Dataset items:

▶

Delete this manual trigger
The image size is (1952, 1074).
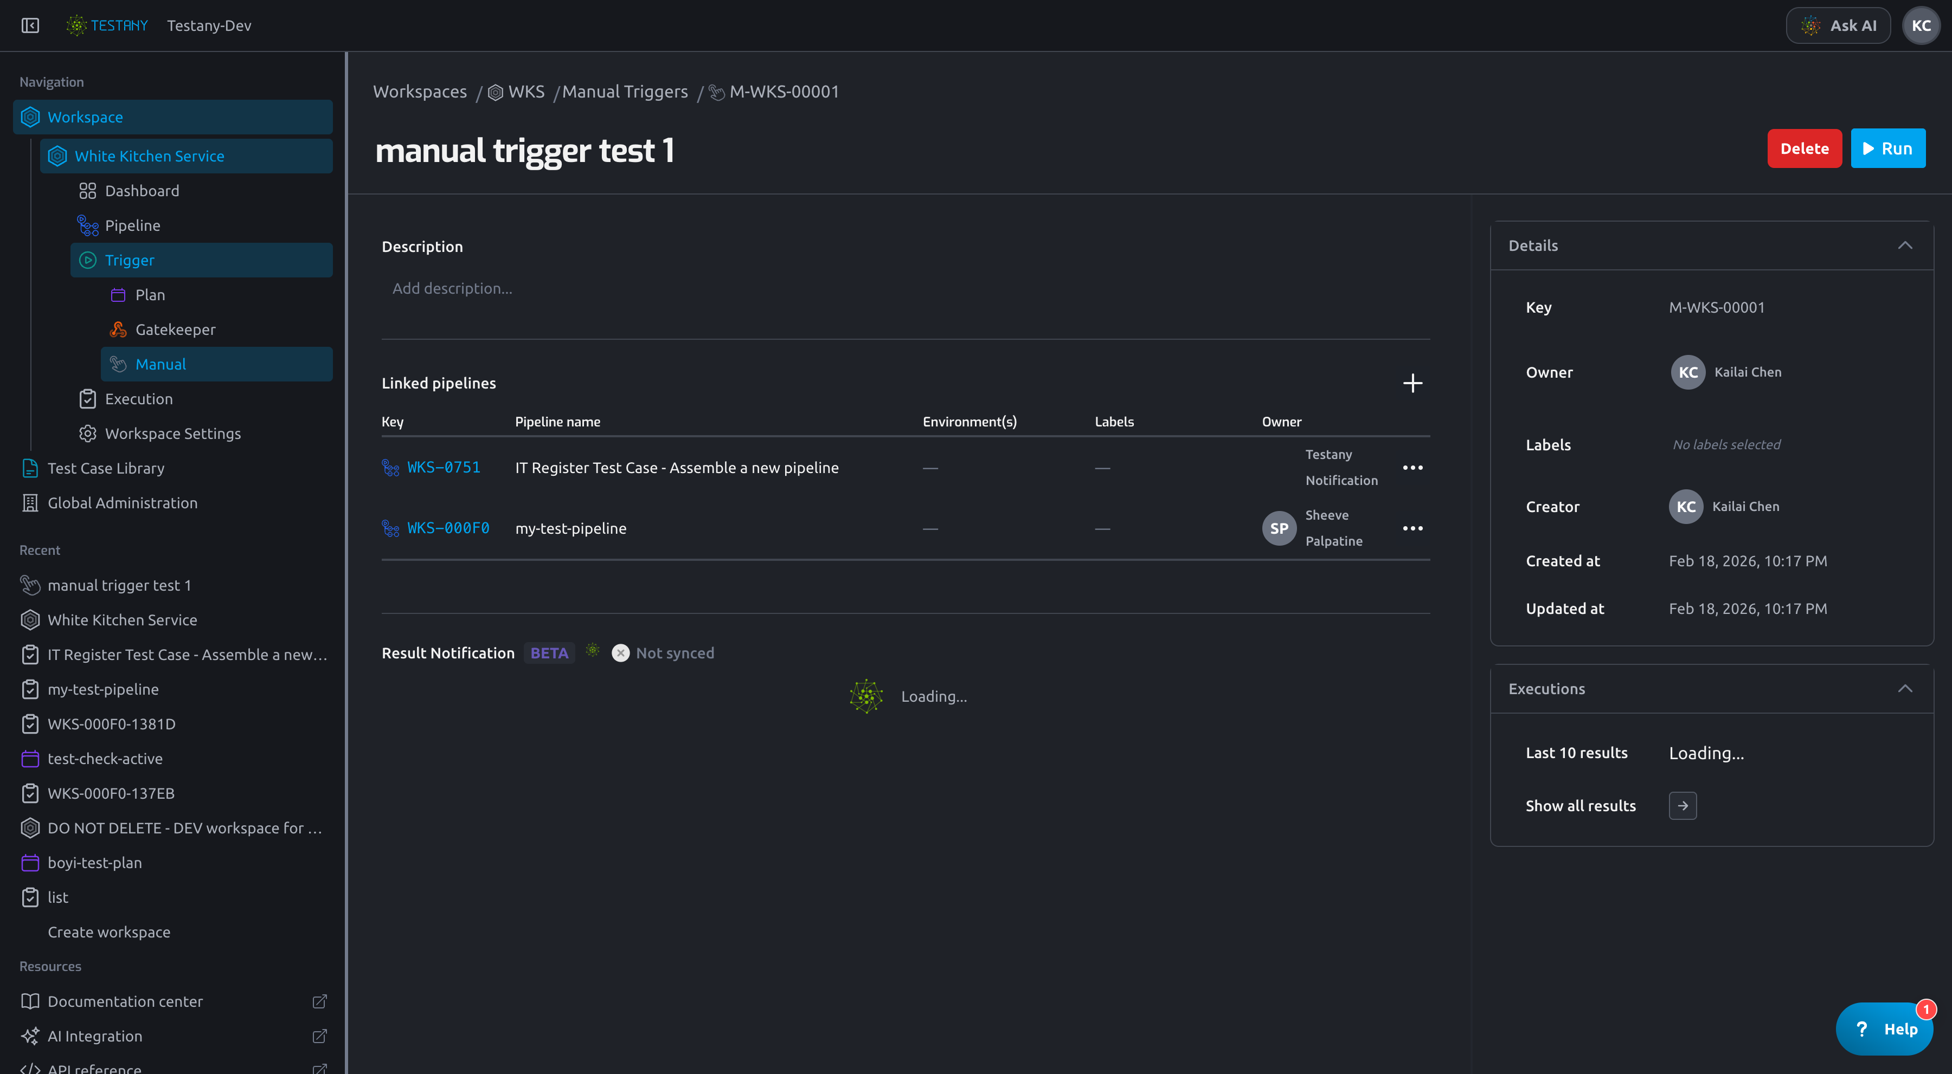point(1804,148)
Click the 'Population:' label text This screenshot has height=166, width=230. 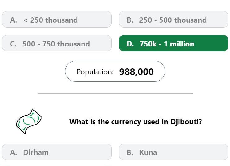(x=95, y=72)
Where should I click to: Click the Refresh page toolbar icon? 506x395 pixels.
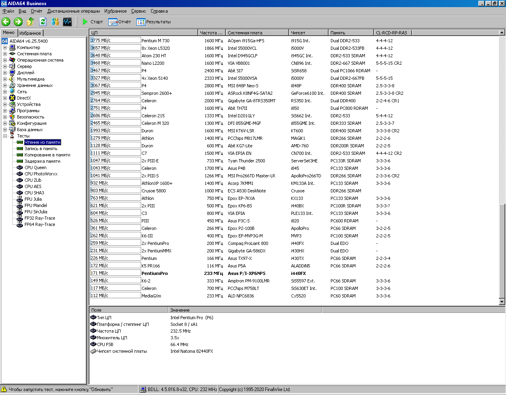tap(43, 22)
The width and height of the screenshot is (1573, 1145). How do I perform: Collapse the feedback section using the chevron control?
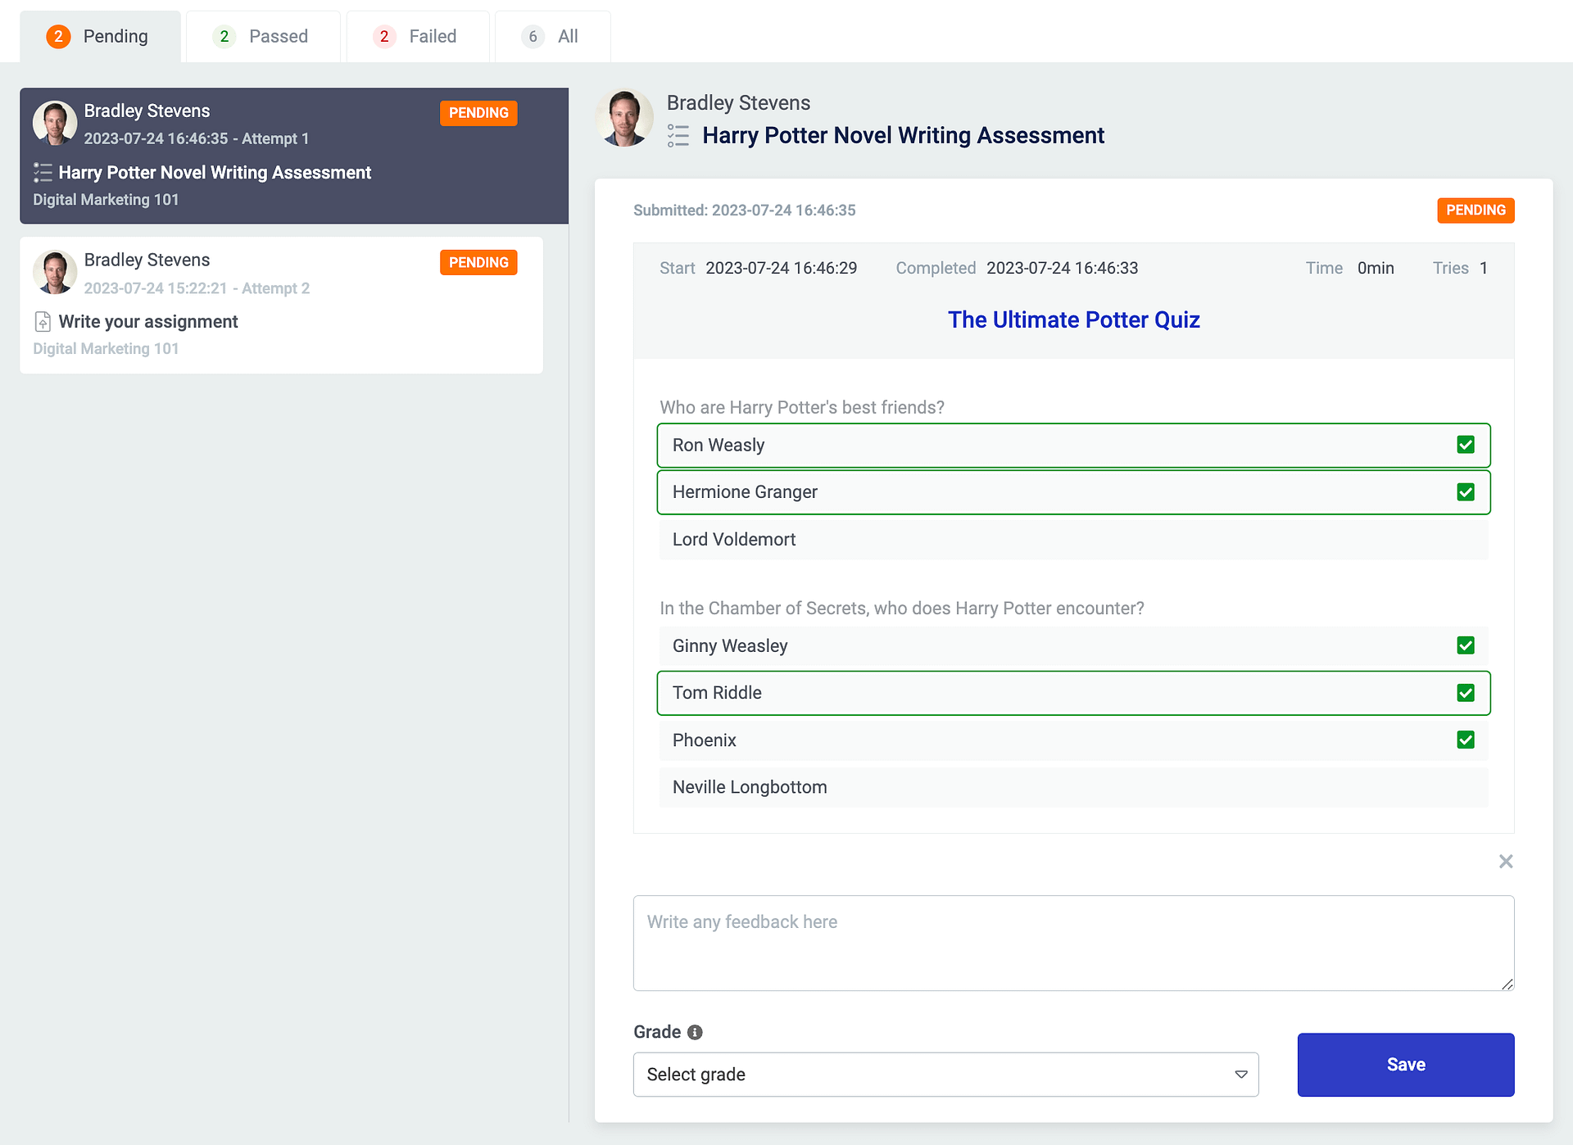1506,861
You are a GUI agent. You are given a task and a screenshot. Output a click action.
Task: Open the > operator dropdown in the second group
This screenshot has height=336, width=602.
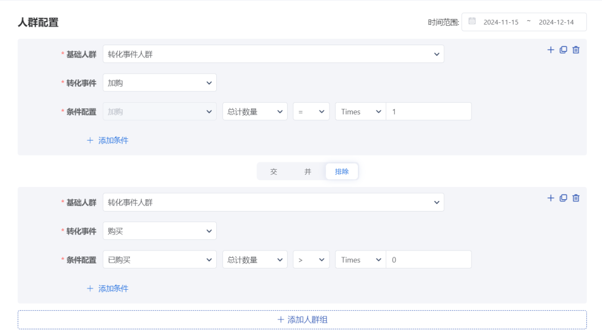tap(310, 259)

◀

» What the task asks
Update the material from the line containing "You are a GUI" through the last line of the material, both included, by replacing "screenshot" with "image" and keeping everything else the same. Omit the pictures from your answer.

» Exercise output
You are a GUI agent. You are given a task and a image. Output a click action.
Task: Open the > operator dropdown in the second group
This image has height=336, width=602.
tap(310, 259)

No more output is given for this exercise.